David Humphreys had been instructed to remain at Lisbon until the
peace treaties with the Barbary States were concluded. On 10 Feb. he approved the
Treaty of Peace and Friendship with Tripoli, which had been signed at Tripoli on 4
Nov. 1796 and at Algiers on 3 Jan. 1797. Negotiations with Tunis would conclude with
the signing of a treaty on 28 Aug., after Humphreys’ departure for Madrid, which was
approved by him on 14 November. Similar to the Algerian-American Treaty of 1795, for
which see vol. 11:185, both
treaties guaranteed U.S. rights of navigation and the protection of American seamen in
return for tributes paid to the Barbary States (Edward M. Cifelli, David Humphreys, Boston, 1982, p. 90–91; Miller, Treaties
, 2:349–426).
For AA’s early admonitions to her sons regarding the possibility of promotion under a JA presidency, see vol. 11:299, 398.
TBA was possibly referring to a letter from Timothy Pickering to JQA, 9 Dec. 1796, which enclosed the secretary of state’s correspondence with Pierre Auguste Adet (Adams Papers).

Complete the following:
1: In the editorial notes, on what date was the treaty with Tunis signed?
2: Pick up the editorial notes where they stop, and continue them.

Source material:
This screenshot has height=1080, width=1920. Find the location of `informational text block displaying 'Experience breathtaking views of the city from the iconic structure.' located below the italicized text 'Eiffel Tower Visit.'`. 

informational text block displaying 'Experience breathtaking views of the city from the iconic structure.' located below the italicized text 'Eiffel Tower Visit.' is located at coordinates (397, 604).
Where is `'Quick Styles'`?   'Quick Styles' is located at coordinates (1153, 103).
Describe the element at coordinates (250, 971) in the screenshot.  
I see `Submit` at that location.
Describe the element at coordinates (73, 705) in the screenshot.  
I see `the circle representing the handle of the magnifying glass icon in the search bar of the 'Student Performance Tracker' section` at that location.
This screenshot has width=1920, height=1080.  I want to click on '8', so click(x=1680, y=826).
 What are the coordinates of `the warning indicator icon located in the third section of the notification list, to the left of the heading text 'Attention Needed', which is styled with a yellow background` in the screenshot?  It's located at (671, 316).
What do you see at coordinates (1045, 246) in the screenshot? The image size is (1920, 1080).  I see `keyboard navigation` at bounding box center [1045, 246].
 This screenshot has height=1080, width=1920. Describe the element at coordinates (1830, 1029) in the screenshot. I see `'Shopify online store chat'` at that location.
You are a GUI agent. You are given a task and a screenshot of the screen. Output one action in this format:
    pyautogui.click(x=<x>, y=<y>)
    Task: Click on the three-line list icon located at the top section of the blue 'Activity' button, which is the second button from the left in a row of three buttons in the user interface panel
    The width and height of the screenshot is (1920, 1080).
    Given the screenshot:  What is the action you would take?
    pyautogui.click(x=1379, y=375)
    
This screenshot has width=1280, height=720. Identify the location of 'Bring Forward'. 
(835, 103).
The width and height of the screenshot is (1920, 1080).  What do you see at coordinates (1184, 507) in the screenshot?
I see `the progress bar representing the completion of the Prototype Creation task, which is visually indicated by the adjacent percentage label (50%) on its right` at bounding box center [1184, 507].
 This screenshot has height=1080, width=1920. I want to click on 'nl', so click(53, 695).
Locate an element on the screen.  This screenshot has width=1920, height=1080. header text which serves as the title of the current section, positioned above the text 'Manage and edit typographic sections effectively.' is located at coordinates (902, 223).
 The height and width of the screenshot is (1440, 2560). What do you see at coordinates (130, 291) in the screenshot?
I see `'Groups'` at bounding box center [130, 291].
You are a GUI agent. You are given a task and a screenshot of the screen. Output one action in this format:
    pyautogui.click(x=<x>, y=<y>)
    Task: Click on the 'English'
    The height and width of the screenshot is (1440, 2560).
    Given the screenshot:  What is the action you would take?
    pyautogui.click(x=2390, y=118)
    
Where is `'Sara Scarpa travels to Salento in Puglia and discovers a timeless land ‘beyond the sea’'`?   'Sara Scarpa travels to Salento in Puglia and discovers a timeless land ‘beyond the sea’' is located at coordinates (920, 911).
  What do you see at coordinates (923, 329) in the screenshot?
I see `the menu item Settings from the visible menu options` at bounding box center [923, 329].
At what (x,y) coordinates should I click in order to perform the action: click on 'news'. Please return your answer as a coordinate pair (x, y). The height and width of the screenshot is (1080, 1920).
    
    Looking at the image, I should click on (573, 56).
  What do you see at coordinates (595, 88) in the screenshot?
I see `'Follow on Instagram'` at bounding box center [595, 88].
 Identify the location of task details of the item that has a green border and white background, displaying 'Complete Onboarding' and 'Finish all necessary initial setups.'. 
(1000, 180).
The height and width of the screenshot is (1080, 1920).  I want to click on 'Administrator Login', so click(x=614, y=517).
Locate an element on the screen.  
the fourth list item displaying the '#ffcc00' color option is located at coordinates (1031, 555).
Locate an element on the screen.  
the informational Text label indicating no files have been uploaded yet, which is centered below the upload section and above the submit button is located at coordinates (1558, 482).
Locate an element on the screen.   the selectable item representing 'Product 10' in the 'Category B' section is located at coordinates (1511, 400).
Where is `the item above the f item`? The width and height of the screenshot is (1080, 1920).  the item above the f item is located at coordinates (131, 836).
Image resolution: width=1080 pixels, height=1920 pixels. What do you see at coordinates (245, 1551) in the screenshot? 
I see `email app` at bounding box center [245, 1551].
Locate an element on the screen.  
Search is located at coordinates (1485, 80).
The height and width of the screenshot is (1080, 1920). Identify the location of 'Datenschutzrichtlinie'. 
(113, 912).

Answers in order:
1: 28 Aug.

2:
In a letter of 5 March 1797, Charles Cotesworth Pinckney reported
to Pickering the disturbing news that U.S. citizens in France were “fitting out
privateers under French colors, and plundering our fellow-citizens.” JQA
similarly reported such news in letters to Pickering of 15 and 27 March and to Oliver
Wolcott Jr. of 26 March, in which JQA described the system: “There have
already been several American vessels going from ports of England, taken, carried into
France and condemned; taken in general too by privateers is fitted out and armed by
Americans now in France. It appears to have been reduced to a regular system. Under
the privileges of American Citizens they go themselves to England, obtain there
information of the vessels destined for America, and the time intended for their
sailing; then return to France, and from the ports of Brest, Havre and Dieppe send out
privateers for their plunder. Many of them however have been taken, and as there are
now several British fleets out in these Seas, they will it is likely soon be swept
clear of such adventurers for the present” (
Amer. State Papers, Foreign Relations
, 2:11;
LbC’s, APM Reel 129).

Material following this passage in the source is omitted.